■ **Assignment**: Select from the records below every line that has the word "relative" in it.

Data items:

>>>

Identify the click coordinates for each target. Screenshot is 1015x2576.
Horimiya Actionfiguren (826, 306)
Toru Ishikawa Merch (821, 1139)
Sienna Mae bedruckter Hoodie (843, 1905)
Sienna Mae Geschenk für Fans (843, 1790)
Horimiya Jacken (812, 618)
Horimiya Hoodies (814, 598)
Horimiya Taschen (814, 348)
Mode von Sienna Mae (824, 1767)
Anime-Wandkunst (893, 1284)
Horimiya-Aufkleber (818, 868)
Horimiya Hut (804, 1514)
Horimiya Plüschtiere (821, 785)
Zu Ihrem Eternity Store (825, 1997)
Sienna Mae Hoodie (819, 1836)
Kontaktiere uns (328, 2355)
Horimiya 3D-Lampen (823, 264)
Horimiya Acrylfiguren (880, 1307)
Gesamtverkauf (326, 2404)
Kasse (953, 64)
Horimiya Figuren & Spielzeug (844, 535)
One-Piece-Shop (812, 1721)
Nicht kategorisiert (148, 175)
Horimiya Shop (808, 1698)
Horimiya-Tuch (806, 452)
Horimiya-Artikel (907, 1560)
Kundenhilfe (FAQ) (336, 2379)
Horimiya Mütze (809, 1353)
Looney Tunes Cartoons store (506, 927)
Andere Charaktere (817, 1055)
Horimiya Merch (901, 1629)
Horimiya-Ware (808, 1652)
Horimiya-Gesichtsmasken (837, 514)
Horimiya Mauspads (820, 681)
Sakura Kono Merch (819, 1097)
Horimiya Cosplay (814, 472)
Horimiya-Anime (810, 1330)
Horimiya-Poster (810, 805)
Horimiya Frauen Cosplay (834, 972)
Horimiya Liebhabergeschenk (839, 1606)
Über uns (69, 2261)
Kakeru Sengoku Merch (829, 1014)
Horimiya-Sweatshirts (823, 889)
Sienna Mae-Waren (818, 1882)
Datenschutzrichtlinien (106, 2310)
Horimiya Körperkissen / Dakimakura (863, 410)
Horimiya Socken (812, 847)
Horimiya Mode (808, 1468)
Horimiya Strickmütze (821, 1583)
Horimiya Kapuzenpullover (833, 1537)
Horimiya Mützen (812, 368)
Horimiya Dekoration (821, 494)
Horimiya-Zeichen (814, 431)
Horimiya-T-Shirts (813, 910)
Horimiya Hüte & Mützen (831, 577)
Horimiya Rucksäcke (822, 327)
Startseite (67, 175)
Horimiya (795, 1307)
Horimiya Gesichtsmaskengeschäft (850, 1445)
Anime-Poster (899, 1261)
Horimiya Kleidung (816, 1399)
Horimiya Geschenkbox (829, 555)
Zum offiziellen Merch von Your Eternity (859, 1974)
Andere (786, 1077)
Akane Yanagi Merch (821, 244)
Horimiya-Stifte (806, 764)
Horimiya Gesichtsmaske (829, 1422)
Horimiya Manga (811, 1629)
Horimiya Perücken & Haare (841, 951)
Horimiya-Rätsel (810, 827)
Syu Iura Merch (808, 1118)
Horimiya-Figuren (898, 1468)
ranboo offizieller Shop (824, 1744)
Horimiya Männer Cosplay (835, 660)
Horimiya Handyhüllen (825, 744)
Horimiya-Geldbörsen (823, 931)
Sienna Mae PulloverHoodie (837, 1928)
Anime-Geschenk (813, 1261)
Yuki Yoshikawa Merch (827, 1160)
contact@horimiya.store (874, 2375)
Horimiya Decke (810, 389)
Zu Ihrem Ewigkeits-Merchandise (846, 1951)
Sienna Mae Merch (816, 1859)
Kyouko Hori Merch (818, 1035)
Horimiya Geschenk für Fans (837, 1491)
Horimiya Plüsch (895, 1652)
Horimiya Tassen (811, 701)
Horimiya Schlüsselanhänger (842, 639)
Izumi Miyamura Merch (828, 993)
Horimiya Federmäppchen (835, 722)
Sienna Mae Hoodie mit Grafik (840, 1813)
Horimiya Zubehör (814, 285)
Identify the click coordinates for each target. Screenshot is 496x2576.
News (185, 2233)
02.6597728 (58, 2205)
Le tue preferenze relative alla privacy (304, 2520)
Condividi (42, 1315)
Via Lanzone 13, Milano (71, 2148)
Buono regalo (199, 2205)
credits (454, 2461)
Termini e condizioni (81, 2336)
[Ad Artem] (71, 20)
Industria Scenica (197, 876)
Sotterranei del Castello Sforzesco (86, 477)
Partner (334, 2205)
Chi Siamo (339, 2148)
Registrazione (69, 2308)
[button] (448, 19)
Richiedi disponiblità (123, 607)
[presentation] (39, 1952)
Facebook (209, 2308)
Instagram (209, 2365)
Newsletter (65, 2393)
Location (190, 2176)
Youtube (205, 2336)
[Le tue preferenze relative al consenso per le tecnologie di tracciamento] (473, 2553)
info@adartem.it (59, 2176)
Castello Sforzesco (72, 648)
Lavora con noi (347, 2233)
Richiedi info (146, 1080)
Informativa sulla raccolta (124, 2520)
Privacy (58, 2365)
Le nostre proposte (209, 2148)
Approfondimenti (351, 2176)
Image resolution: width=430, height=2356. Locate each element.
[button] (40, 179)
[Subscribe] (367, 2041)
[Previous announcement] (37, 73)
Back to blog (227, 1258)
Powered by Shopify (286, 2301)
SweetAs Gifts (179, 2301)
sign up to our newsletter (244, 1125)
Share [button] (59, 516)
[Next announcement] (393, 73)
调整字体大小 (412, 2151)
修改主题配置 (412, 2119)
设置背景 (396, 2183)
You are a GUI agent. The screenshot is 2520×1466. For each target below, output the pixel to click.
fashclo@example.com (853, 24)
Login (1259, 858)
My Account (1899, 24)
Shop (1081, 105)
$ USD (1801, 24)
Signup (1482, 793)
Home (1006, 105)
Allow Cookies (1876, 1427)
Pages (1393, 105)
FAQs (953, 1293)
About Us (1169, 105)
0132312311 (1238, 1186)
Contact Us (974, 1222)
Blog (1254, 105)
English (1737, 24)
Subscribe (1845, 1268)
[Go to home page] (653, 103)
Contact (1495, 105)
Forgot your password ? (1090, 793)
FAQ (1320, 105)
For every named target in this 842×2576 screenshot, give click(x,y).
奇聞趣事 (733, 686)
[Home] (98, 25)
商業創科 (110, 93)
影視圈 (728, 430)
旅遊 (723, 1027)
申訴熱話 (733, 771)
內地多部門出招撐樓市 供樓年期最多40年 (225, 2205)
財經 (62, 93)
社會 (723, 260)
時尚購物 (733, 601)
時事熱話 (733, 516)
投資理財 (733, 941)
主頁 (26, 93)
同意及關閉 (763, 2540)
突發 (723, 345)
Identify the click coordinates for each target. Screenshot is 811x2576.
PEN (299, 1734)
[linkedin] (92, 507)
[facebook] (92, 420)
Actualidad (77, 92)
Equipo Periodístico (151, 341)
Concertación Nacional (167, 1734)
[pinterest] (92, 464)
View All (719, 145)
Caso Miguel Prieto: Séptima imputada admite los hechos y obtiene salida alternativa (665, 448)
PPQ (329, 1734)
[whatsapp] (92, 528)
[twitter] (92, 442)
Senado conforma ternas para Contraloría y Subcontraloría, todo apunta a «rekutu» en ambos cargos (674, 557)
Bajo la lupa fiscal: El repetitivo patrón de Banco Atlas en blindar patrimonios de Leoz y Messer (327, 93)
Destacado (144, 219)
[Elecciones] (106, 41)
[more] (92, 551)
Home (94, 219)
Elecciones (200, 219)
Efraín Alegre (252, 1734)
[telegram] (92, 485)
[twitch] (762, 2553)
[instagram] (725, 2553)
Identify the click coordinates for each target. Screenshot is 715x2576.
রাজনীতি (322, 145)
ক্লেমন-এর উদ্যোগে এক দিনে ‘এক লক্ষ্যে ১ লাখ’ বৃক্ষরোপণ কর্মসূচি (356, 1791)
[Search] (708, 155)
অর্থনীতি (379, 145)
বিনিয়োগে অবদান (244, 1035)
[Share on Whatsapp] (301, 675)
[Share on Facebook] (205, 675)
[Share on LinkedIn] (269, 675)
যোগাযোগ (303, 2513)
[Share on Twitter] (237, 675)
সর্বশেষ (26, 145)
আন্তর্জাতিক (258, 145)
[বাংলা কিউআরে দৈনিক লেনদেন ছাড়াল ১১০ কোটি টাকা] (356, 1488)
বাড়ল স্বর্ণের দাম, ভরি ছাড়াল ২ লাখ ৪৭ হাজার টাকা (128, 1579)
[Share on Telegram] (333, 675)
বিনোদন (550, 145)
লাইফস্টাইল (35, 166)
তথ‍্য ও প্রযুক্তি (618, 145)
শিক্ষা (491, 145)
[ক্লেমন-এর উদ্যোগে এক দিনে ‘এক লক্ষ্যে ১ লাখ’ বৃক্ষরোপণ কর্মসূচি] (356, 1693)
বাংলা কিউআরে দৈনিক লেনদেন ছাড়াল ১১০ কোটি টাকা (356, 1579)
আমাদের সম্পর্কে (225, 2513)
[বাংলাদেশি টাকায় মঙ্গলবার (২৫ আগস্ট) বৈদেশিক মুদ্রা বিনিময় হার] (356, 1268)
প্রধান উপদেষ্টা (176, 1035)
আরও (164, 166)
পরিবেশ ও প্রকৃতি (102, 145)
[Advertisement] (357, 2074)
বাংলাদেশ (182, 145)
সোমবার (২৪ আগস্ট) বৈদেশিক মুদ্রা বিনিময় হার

<<<

■ **Solution to the problem**:
Le tue preferenze relative alla privacy (304, 2520)
[Le tue preferenze relative al consenso per le tecnologie di tracciamento] (473, 2553)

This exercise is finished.